Absolutely bloody right.

The damnable thing can go to hell in a hand basket and I’m quite content with my old Mum’s Duofold, a bottle of Royal Blue and a sheaf of Smythsons. Even better one can escape the confines of one’s study and venture forth in search of adventure and intrigue.

All of which brings me to where I sit as I write old chum. Fifty feet below a beaux-arts nineteenth century intricately carved wood ceiling featuring cherubim and fauna galore along with three colossal murals in the style of the classics (recently done so I suppose we’re lucky they don’t advertise bottles of pop or fags). A full two blocks from wall to wall (about the size of Selfridges in old money), through the vast arched windows I can see Manhattan’s sky line and storm clouds coming in from the Atlantic. As Reading Rooms go it’s not the British Museum, but the New York Public Library isn’t half bad for the colonies. Sorry ex-colonies, keep forgetting.
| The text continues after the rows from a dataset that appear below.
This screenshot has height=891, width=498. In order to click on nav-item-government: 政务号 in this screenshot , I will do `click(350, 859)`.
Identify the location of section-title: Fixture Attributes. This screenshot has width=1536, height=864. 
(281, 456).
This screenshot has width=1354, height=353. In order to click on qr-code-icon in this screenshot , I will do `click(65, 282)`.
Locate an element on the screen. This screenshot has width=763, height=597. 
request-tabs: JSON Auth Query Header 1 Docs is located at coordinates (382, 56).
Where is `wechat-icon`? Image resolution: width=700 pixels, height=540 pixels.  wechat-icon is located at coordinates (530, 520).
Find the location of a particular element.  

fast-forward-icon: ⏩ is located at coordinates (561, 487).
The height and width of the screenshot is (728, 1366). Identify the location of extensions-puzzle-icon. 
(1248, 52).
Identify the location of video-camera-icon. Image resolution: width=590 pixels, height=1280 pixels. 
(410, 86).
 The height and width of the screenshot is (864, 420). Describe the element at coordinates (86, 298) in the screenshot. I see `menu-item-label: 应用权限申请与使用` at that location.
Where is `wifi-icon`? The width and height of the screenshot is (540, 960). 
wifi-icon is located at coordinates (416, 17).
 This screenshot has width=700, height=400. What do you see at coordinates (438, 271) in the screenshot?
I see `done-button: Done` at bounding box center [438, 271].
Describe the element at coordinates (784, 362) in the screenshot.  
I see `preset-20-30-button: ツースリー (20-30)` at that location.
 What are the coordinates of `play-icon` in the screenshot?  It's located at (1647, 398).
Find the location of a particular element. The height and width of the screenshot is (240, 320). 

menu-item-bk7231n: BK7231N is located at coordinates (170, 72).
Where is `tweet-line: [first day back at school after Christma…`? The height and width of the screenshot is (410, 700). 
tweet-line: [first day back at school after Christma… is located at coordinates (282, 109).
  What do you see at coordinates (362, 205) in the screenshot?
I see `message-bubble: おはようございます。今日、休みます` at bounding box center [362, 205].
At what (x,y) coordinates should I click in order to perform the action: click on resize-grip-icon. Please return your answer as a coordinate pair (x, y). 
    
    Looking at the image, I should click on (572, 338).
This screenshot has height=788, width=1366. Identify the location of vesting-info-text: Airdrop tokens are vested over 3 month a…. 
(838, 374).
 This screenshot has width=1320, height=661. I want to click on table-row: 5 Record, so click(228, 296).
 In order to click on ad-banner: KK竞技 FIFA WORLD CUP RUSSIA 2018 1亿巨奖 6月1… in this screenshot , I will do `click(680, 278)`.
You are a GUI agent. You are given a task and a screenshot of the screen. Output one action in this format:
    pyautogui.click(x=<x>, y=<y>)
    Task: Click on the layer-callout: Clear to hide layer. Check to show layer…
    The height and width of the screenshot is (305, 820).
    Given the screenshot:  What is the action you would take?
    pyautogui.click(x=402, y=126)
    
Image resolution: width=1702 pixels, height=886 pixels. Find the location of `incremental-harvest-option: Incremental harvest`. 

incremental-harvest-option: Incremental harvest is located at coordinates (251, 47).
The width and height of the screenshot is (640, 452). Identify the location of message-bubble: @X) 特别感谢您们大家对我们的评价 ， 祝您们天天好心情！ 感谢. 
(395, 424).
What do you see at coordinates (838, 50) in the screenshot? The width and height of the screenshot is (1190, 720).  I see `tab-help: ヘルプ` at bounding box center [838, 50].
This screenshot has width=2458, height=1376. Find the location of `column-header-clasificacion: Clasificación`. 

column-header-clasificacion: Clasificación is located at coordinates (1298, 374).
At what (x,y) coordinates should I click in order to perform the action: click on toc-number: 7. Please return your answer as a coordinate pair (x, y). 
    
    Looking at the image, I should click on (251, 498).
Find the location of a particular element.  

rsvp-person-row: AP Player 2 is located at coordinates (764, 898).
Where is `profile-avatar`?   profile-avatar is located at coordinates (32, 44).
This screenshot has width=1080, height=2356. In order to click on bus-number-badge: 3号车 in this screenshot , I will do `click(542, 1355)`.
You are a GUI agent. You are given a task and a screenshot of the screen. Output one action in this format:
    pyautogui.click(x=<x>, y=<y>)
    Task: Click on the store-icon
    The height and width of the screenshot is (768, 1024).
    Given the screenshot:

So now, dozing lightly, I shall listen to the rustle of ancient parchment and the tinkle of tiny raindrops. One might almost be in Albion.

England’s Dreaming,

S

P.S. Chap just suggested relocating to SH for the afternoon. Not on, I had to tell him. The brogues are fine in a mere deluge of torrential rain but soggy carpets’ll ruin the carefully cultivated country patina I brought back from Wiltshire.